Towards a Balanced-Labeled-Dataset of Planktons for a Better In-Situ Taxa Identification
Abstract:
Commonly, planktonic labeled datasets for training suffer from class-imbalance. Most of the data belongs to a few categories; and accordingly, the classification task tends to be biased toward highly represented classes. To mitigate this issue, classical strategies based on class resampling and cost-sensitive training were introduced. These strategies, while solving the class imbalance, they may cause data overfitting or yield valuable information elimination [Huang et al., 2016, Krawczyk, 2016]. With the proposition of the CGAN-Plankton by Wang et al. [2017], an offline DNN generates synthetic data adding more instances to classes with low representation. The resulting dataset is utilized to enhance DNN classification capability in an encapsulated manner that is not affecting biological identification processes.

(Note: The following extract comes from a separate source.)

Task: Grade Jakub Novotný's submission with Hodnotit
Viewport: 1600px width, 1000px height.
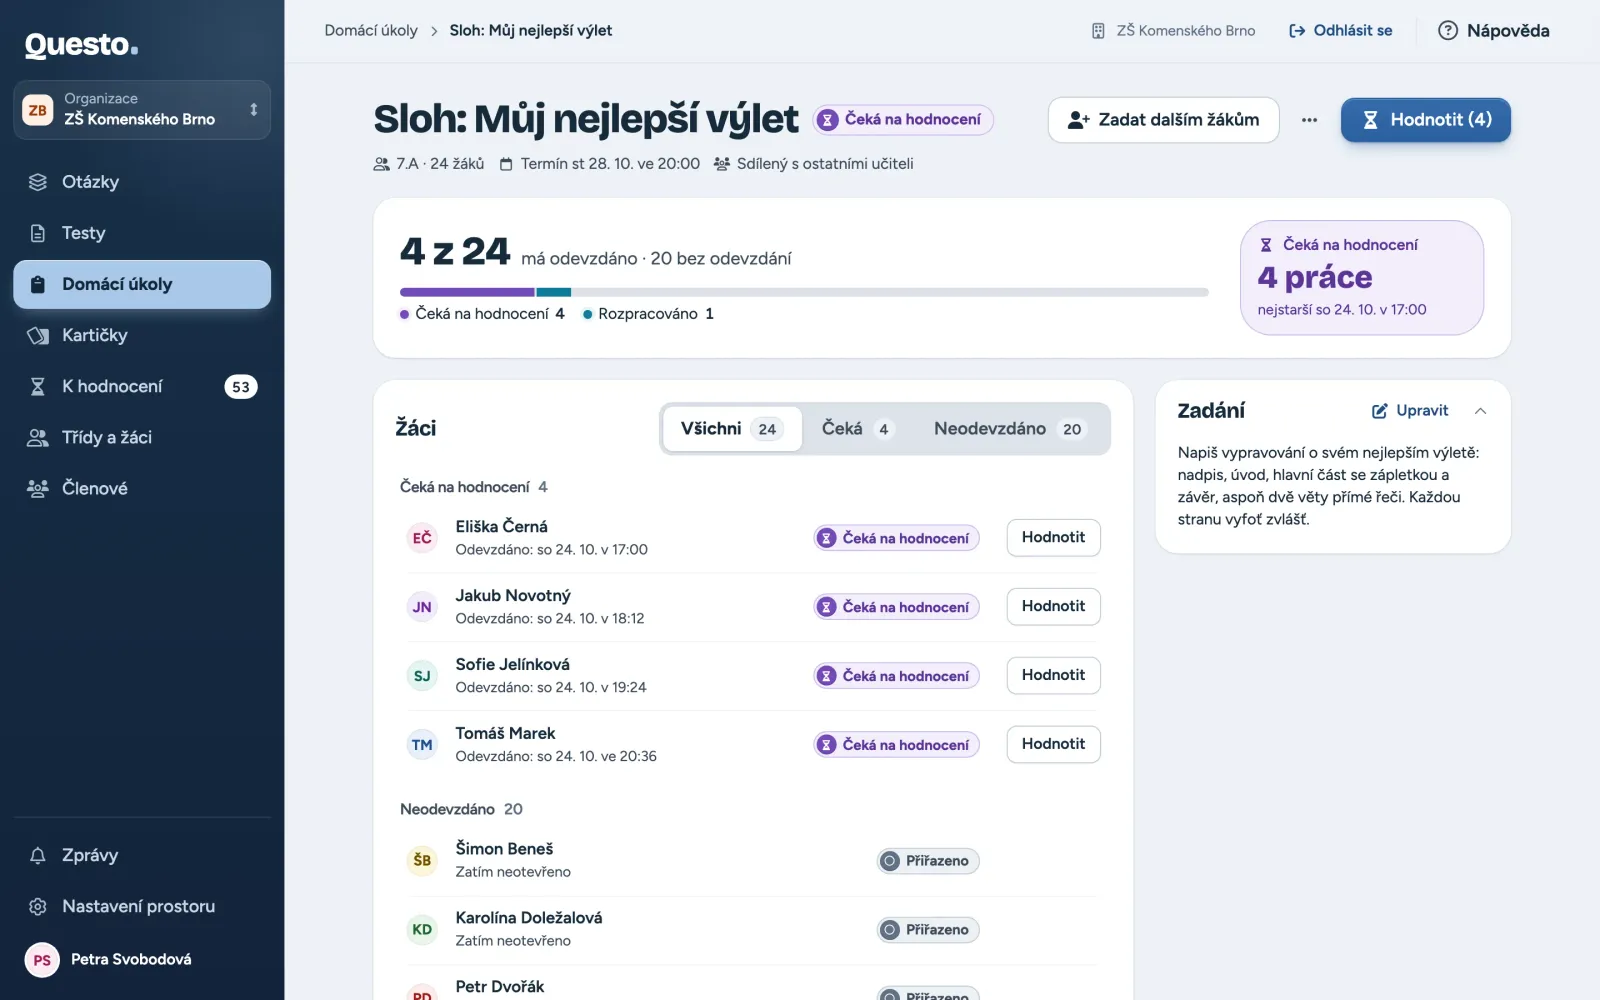Action: click(1053, 606)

In this paper, we provide a thorough comparison between methodologies that solve the class imbalance problem over labeled planktonic datasets such as WHOI [Orenstein et al., 2015], ZooScan [Gorsky et al., 2010], and Kaggle [Cowen and Guigand, 2008]. The CGAN-Plankton is noted to achieve a well-balanced dataset that achieves a better classification accuracy. To further assess its real-world applicability, we use the produced dataset and apply augmentation techniques such as in [Cui et al., 2015] to train a DNN architecture mounted on an autonomous underwater system for in-situ plankton identification. Results show a significant improvement on the DNN classification performance over in-situ captured data.